#### [DATA PROVIDED]
■ ■ ■ ■

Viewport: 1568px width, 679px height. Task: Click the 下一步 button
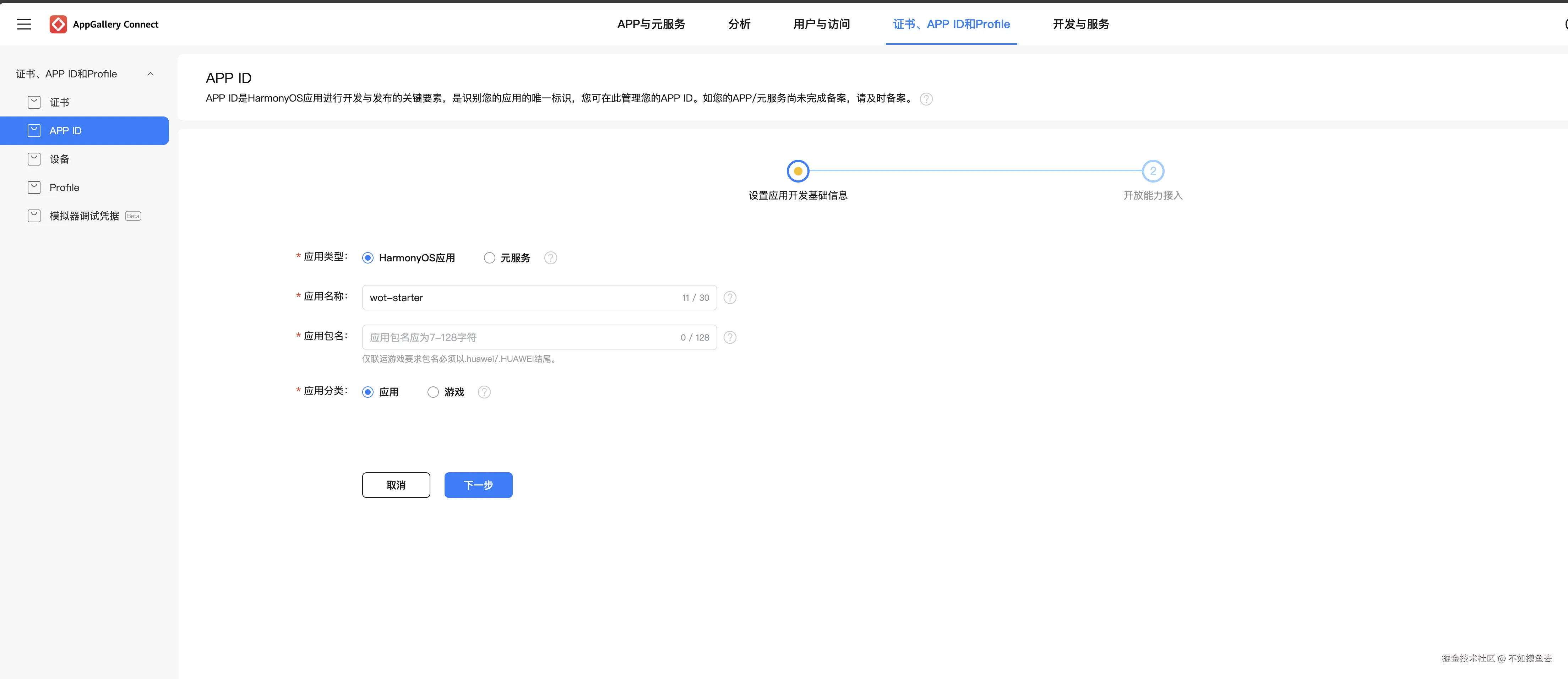click(x=478, y=485)
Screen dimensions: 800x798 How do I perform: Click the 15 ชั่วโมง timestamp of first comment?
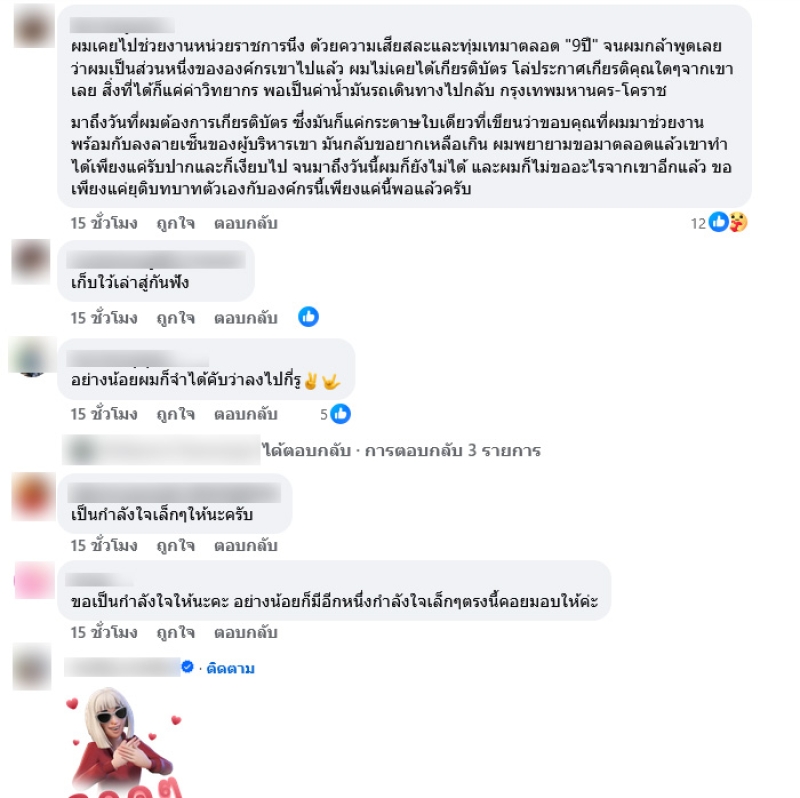point(104,223)
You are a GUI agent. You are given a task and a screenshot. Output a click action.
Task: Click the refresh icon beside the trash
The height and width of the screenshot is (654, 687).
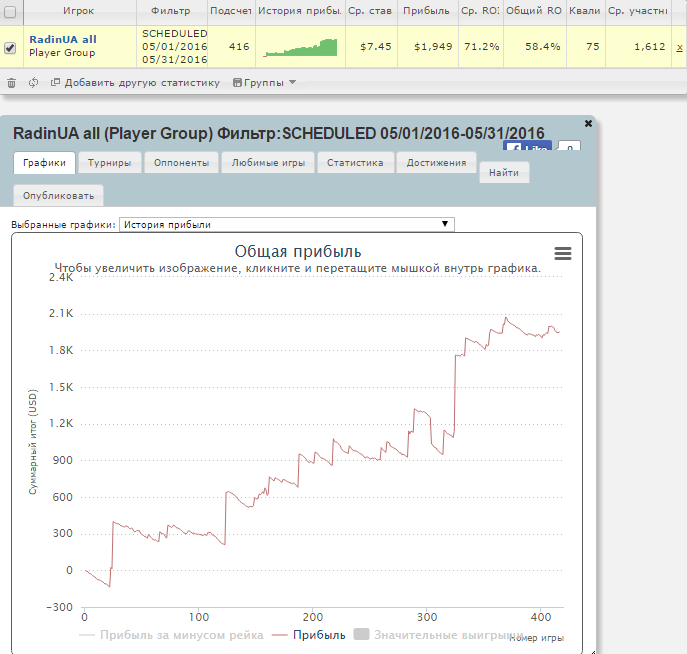point(34,83)
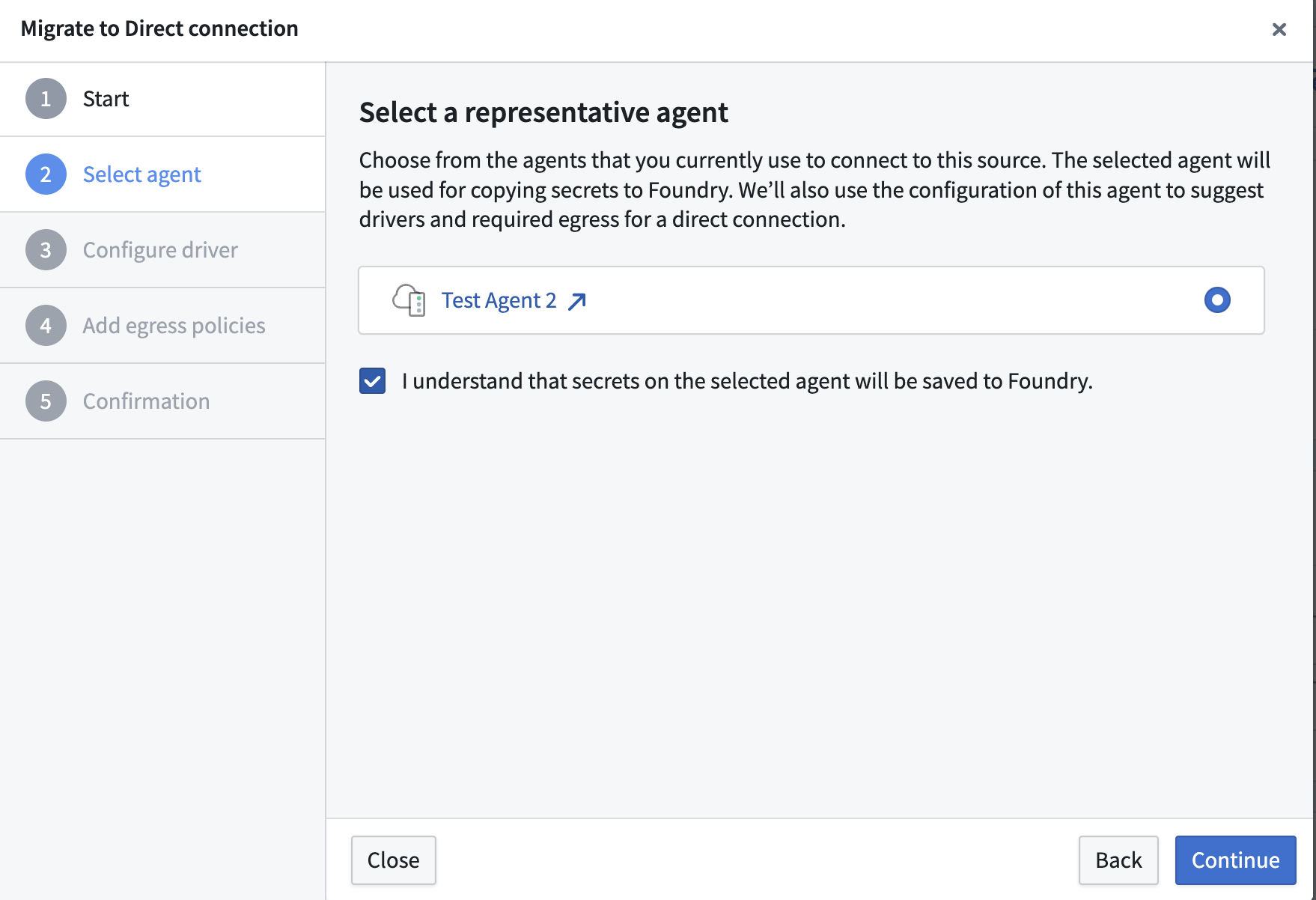Open the Select agent step

click(141, 174)
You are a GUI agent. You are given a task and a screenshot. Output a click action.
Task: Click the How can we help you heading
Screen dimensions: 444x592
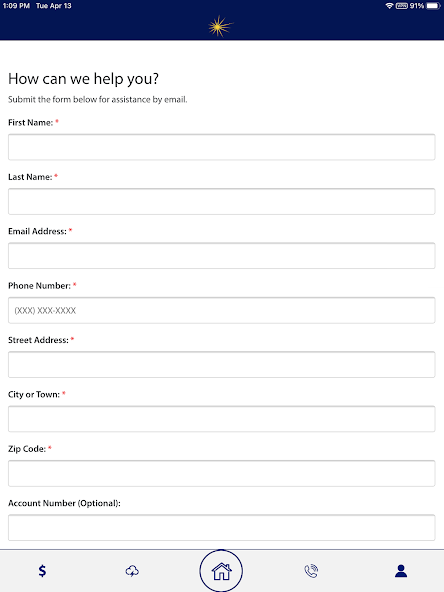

■ ■ ■ ■

#### [WHAT TO PRODUCE]
Write out all of the rows above word for word, leaving out the pictures.

#### [THE SOLUTION]
Viewport: 1568px width, 679px height. Task: Click the 下一步 button
click(x=478, y=485)
Screen dimensions: 800x798 How do I perform: Click the 15 ชั่วโมง timestamp of first comment?
point(104,223)
You are a GUI agent. You are given a task and a screenshot. Output a click action.
Task: Click the refresh icon beside the trash
The height and width of the screenshot is (654, 687).
point(34,83)
Open the Select agent step

click(141, 174)
You are a GUI agent. You are given a task and a screenshot. Output a click action.
Task: Click the How can we help you heading
Screen dimensions: 444x592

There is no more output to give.